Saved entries
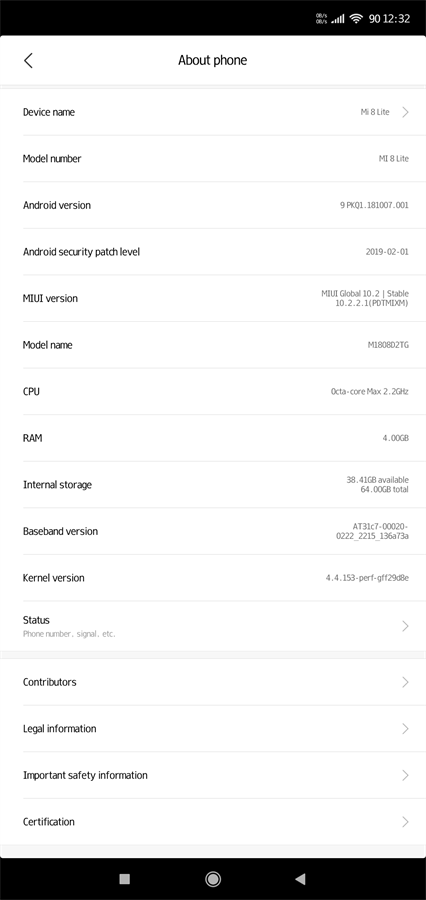
Task: Expand Status entry via its chevron
Action: pyautogui.click(x=405, y=626)
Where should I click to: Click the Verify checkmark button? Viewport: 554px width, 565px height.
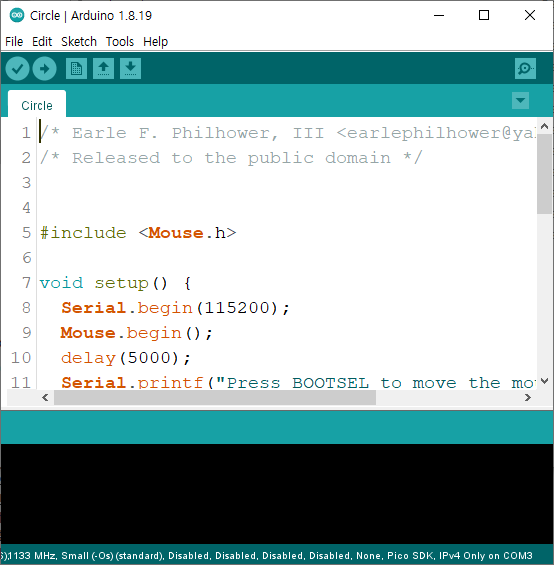[x=17, y=68]
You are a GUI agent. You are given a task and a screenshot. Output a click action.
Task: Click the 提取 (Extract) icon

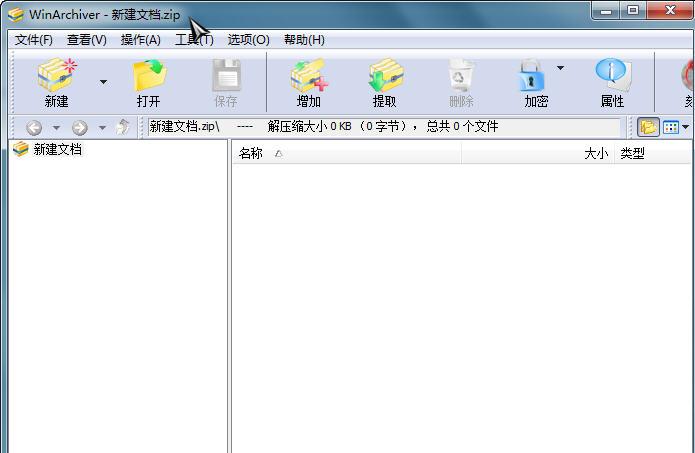point(384,82)
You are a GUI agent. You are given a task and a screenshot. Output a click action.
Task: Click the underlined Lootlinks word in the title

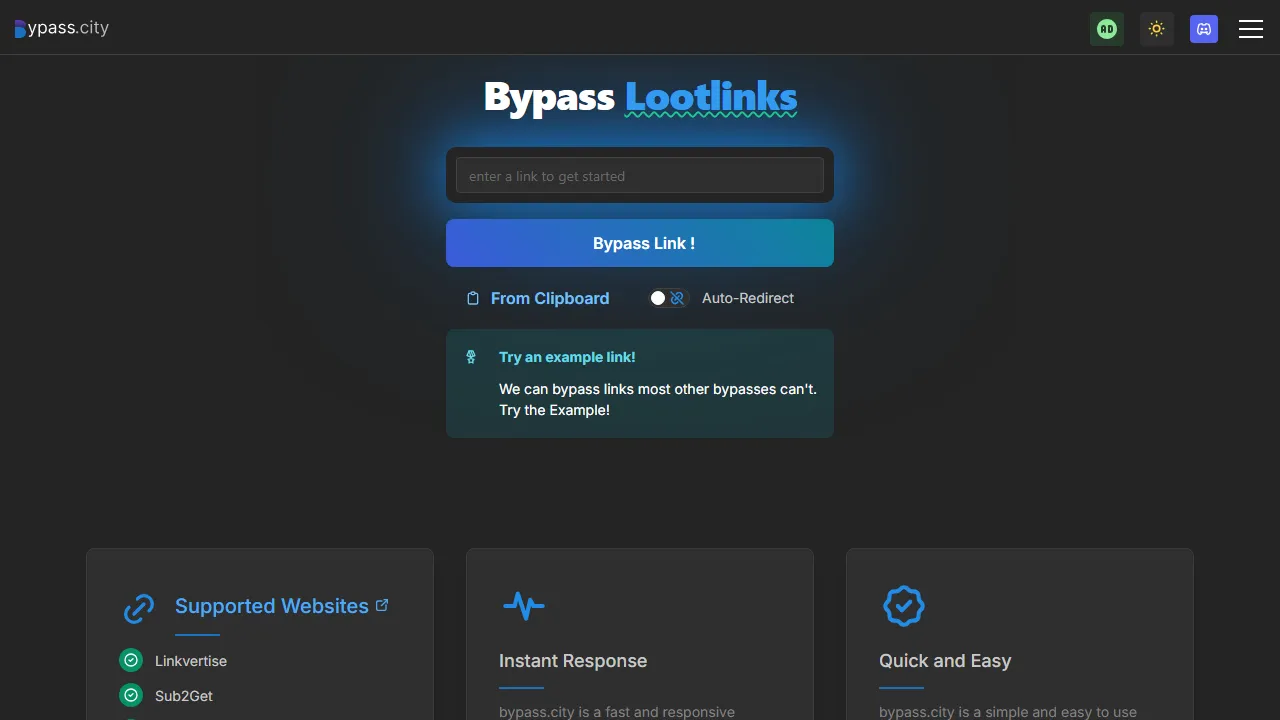(710, 97)

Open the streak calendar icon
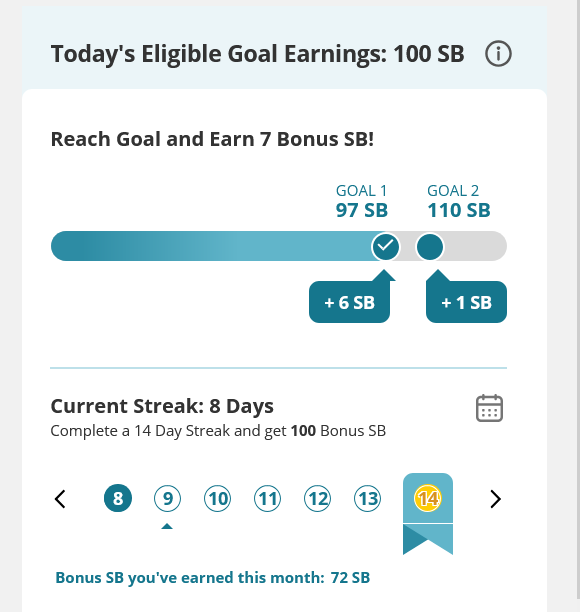pyautogui.click(x=489, y=408)
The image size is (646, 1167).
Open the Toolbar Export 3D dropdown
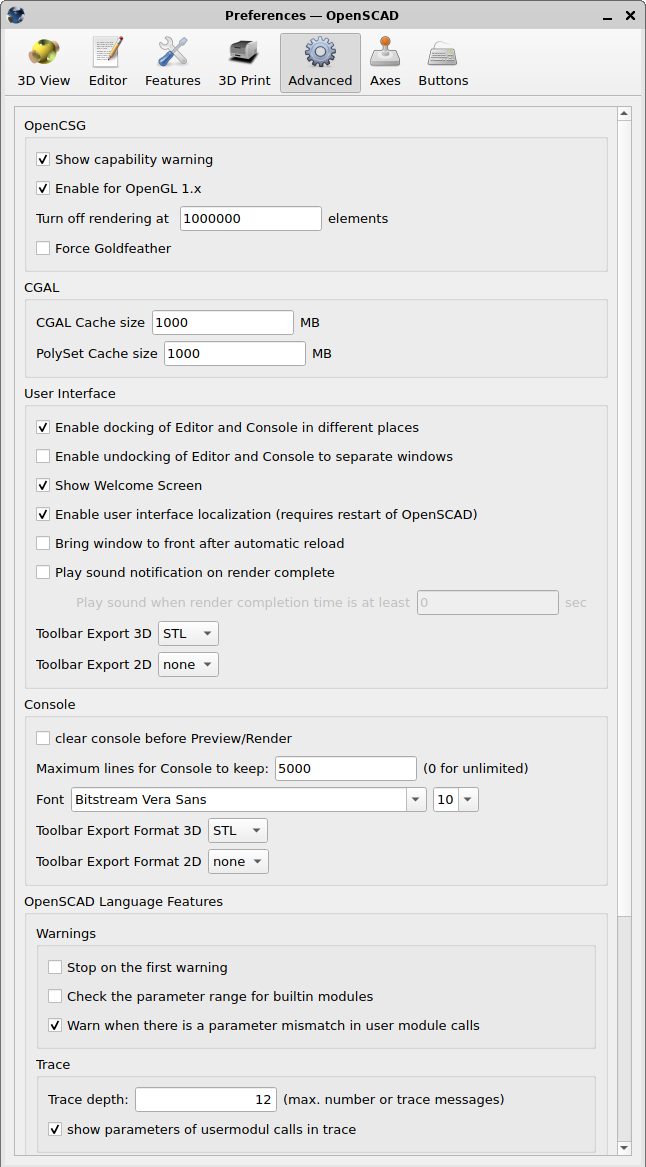[x=188, y=633]
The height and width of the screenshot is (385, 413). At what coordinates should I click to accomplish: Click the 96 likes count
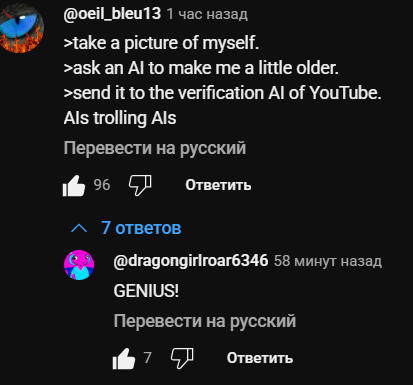pyautogui.click(x=102, y=185)
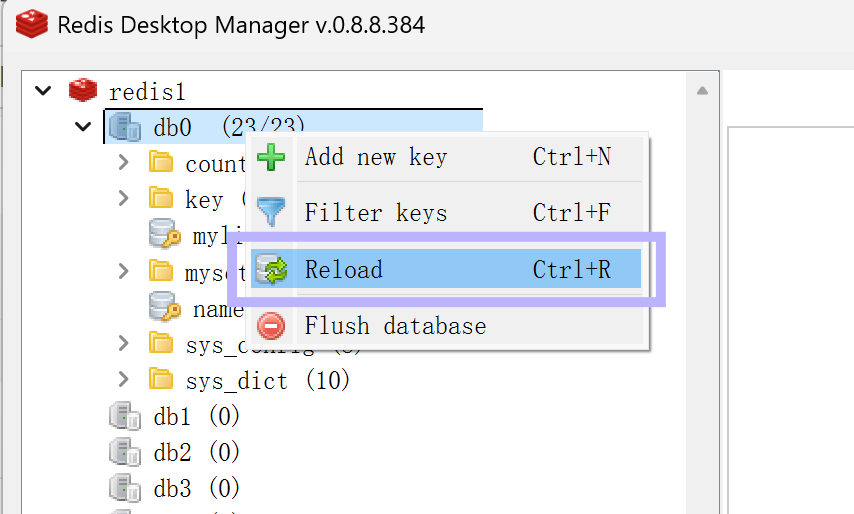Click the Reload database refresh icon
Screen dimensions: 854x514
point(271,270)
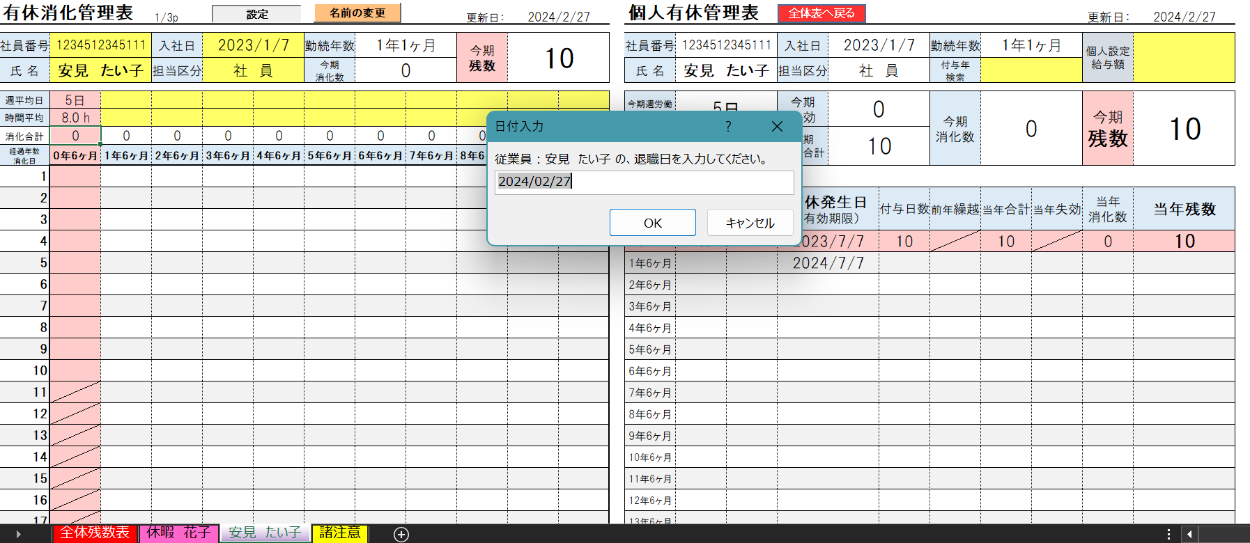Open the 設定 settings button

[x=256, y=14]
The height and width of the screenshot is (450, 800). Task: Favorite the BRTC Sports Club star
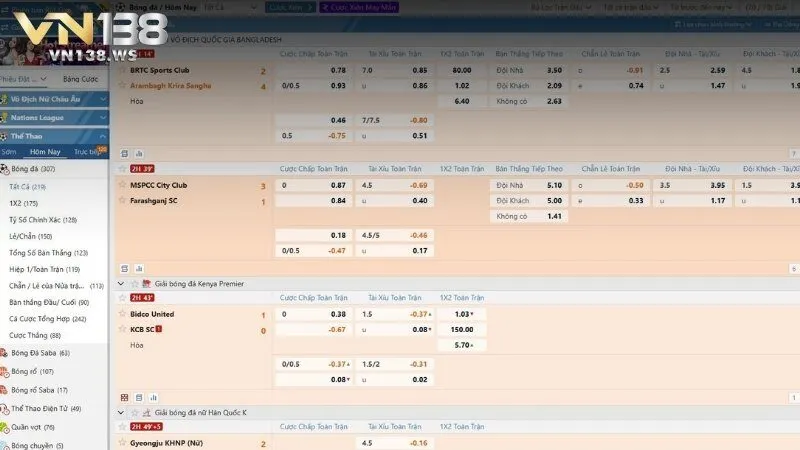point(123,71)
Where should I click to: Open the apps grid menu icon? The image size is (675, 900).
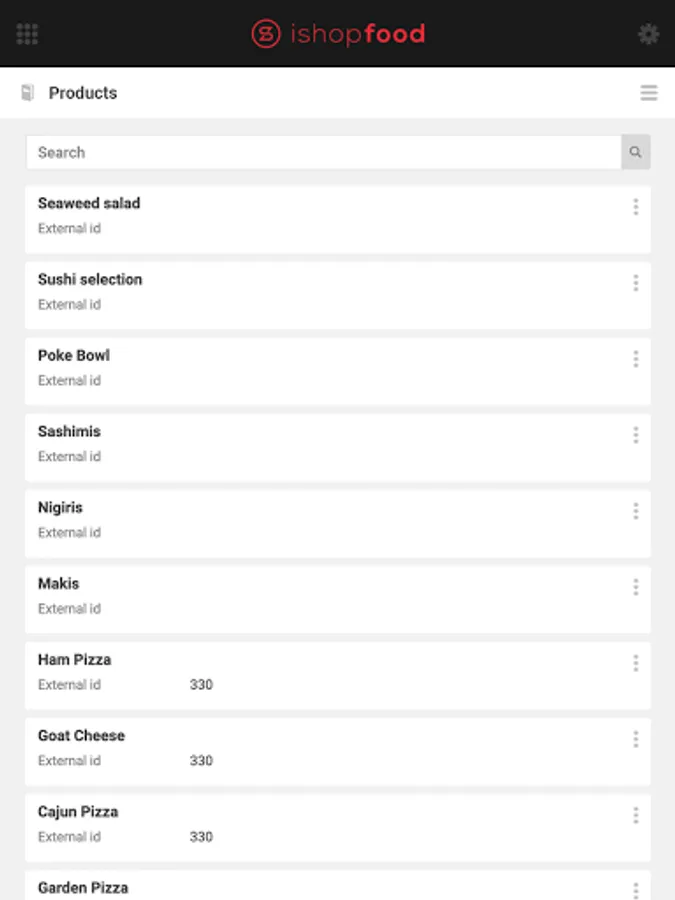(28, 34)
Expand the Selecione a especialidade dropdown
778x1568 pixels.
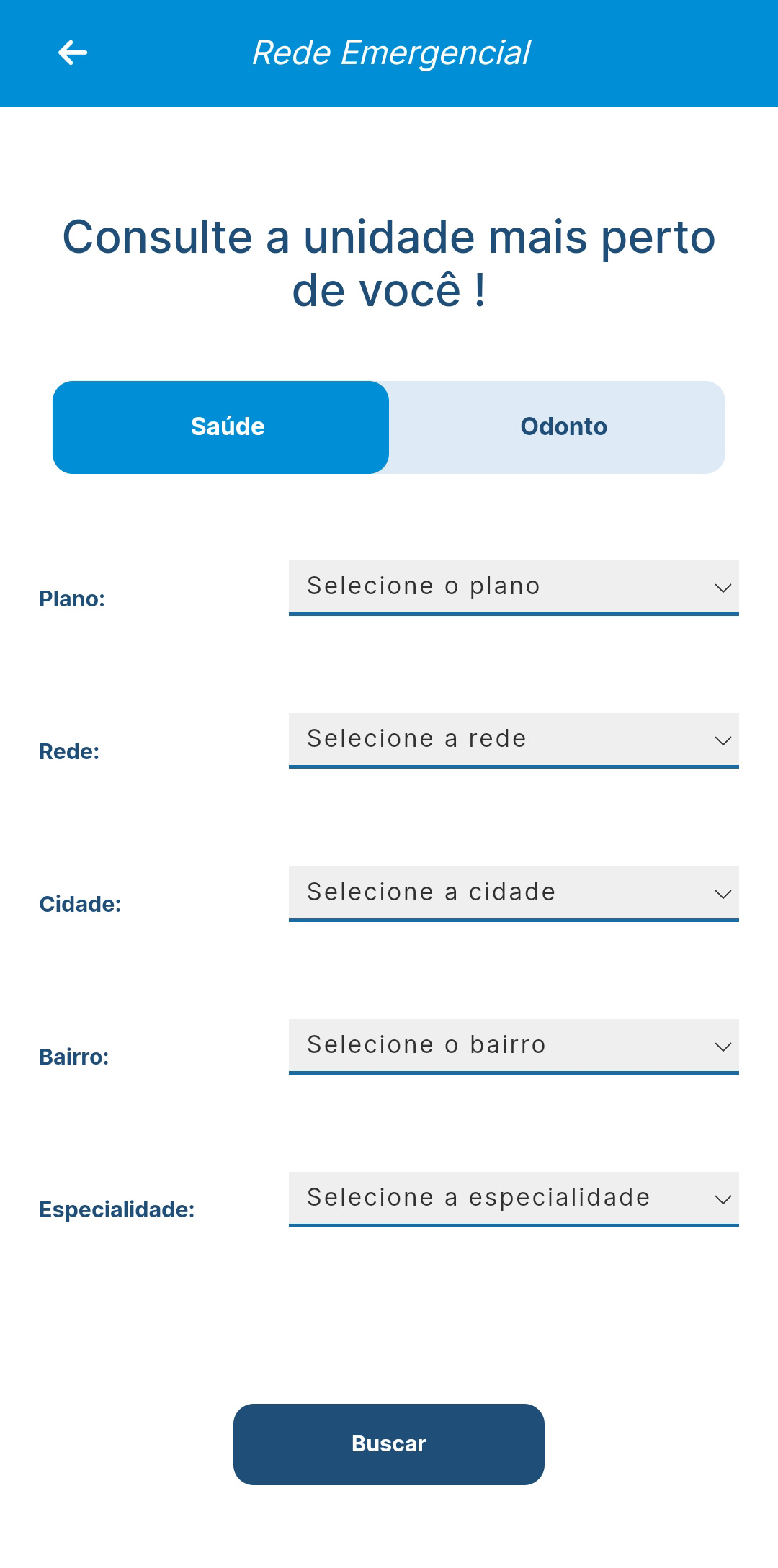pos(514,1199)
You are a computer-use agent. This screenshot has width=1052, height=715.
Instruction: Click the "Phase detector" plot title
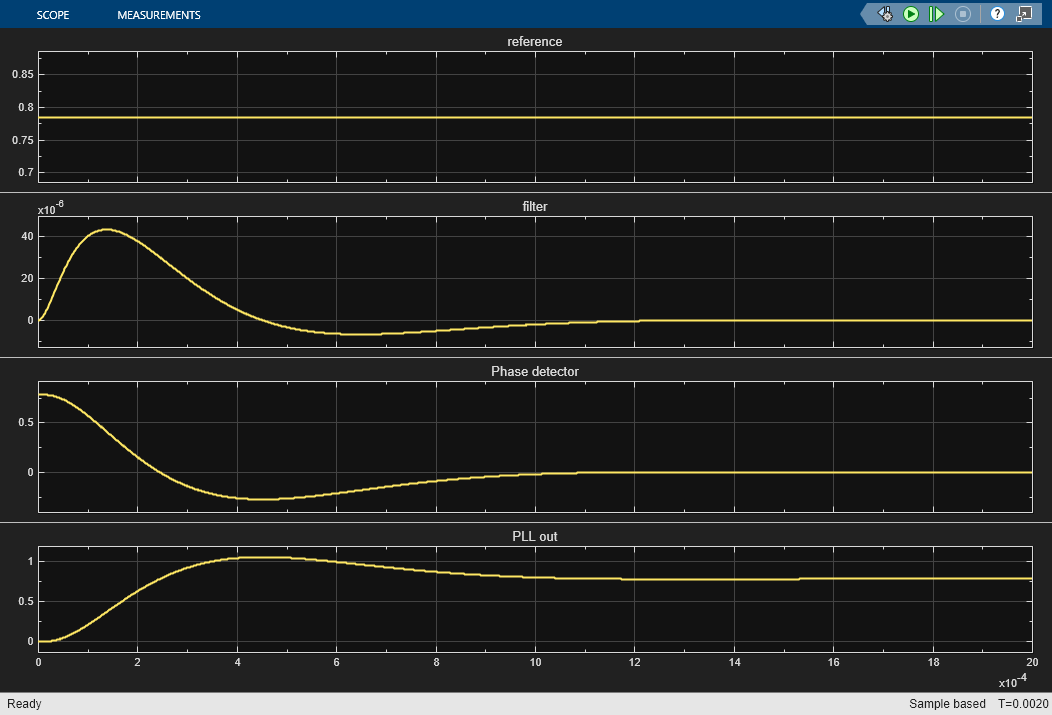(535, 371)
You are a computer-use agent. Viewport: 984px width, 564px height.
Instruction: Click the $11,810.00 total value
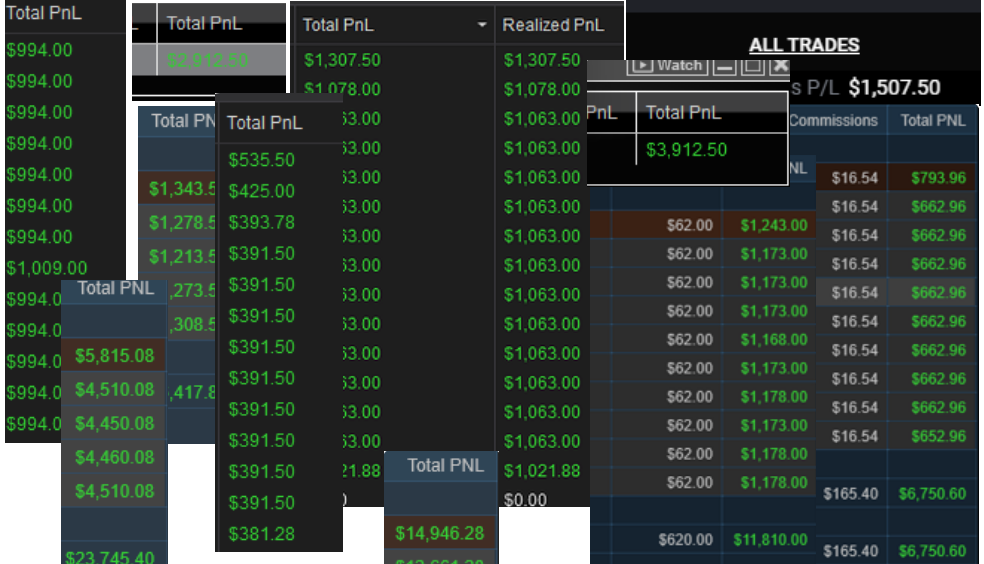click(x=773, y=540)
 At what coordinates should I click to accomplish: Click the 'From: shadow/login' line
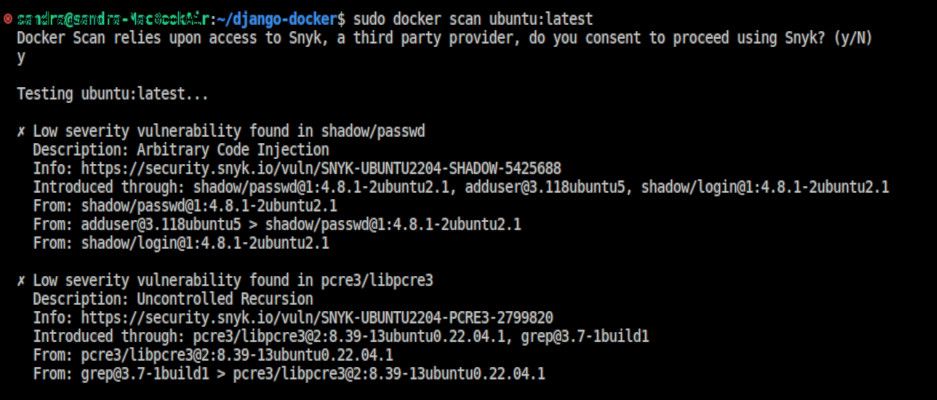pos(181,243)
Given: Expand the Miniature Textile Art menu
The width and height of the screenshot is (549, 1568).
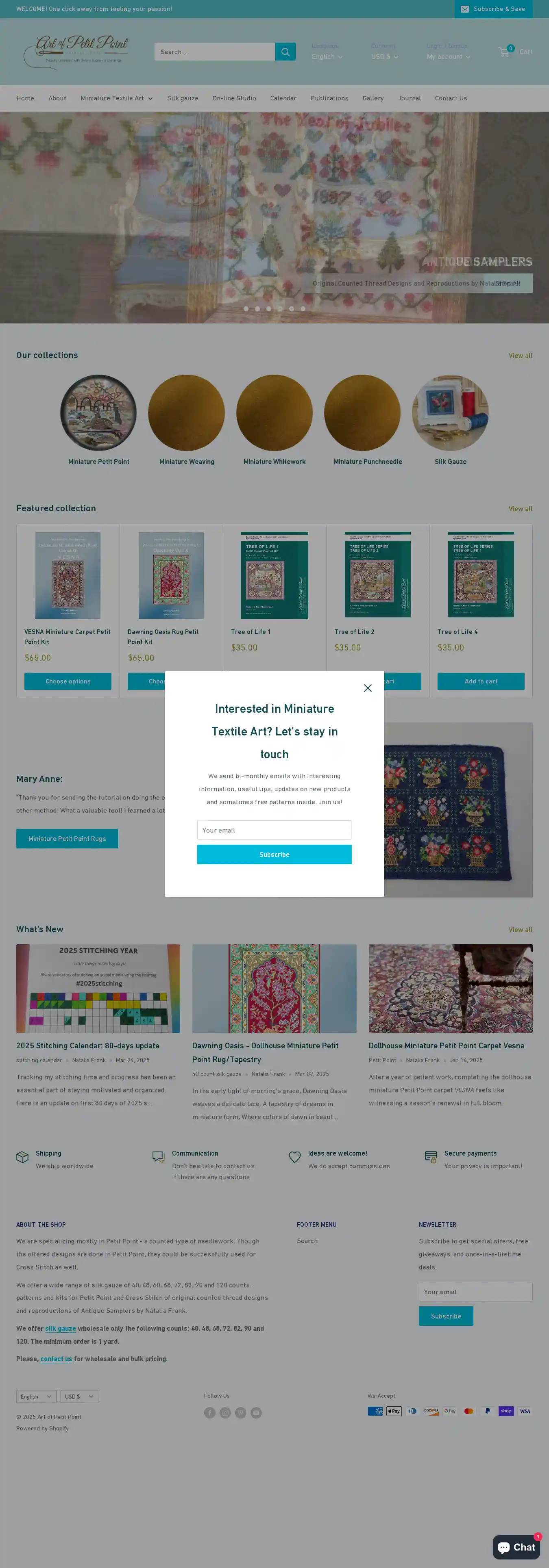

What you have to do:
In the data above, the line containing "You are a computer-use agent. Viewport: 984px" and all lines after it are to be reproduced exactly, leaving out the pictures.

Answer for this exercise:
You are a computer-use agent. Viewport: 984px width, 564px height.
Instruction: Click the $11,810.00 total value
click(x=773, y=540)
 At what coordinates should I click to accomplish: Click the 'From: shadow/login' line
pos(181,243)
Given: Expand the Miniature Textile Art menu
The width and height of the screenshot is (549, 1568).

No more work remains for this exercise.